On 2015-01-22 07:58 AM, Steve Shockley wrote:
On 1/21/2015 8:50 AM, Brent Cook wrote:
I think Dell used to have servers in its 'Cloud' line that fit 2
machines in 1U, though IIRC they were a little pricey. I couldn't find
them again when searching.
The C6100 was a 2U 4-server "cloud-dense" device, sort of like a 2U
blade chassis. I've considered getting one, but I'm not sure if I
could stand the reported noise. IIRC they have two power supplies per
chassis and the blades are individually removable, so that may or may
not meet your definition of redundancy. It looks like the C6220-II is
the current model, but I haven't looked at those since they're not
cheap on ebay.
I'm running a pair of redundant OpenBSD firewalls/routers on C6100
blades. I can confirm, having had to strip and repair one of mine, that
the only shared components common to all 4 slots are:
1. The metal shell
2. The fan control board
3. the SATA backplane, at least physically.
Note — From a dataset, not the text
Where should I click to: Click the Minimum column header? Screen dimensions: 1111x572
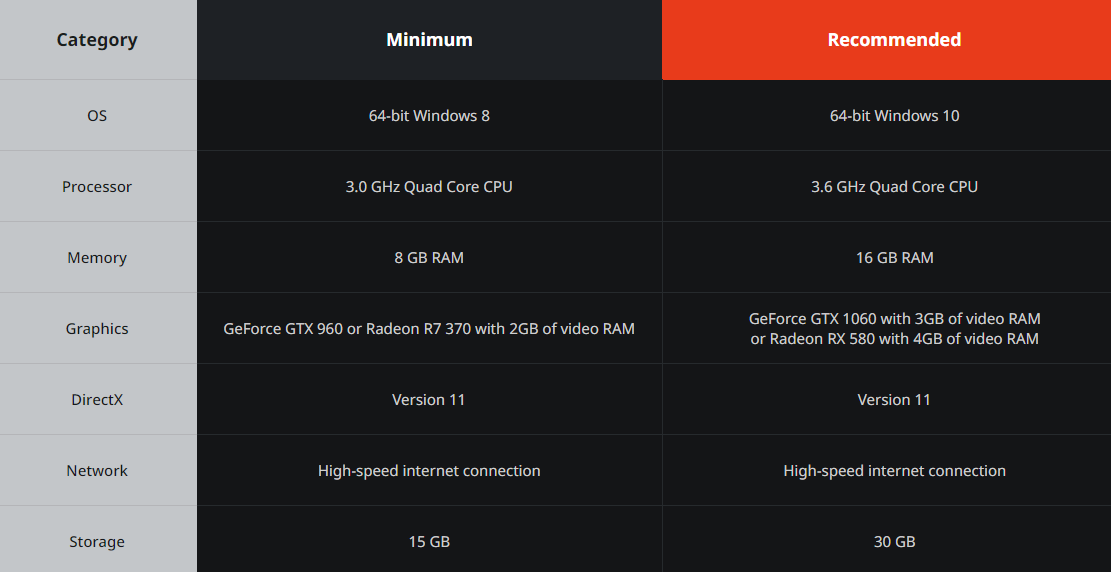click(x=429, y=40)
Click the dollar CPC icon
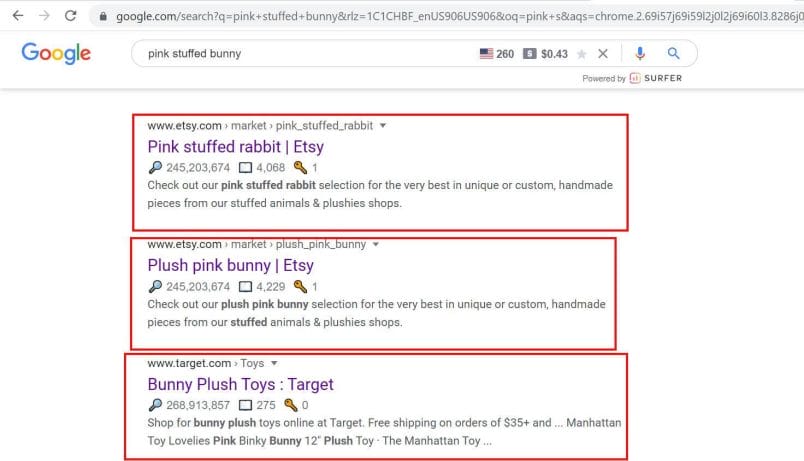This screenshot has height=461, width=804. [529, 53]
The backplane the blades plug into is split into (independent) top and
bottom halves.
The power distribution/sharing system is split into (1+1 redundant,
connected) top and bottom halves.
The SATA backplane, although shared, appears to be 99% passive and
signal traces appear to be highly localized; power is another story for
obvious reasons; a catastrophic failure in one SATA drive could
propagate to other drives, but would be fused at the power distribution
board(s).
It's inaccurate to characterize the 4 servers in a C6100 chassis as
**completely** indepedent, but I can confirm that you definitely can
pull and replace individual blades without affecting the others.
In my case, I have enough 6 other servers running at that site, so I can
put one router in each chassis, thus ensuring complete separation all
the way out to the ethernet switch and/or the shared UPS (take your pick).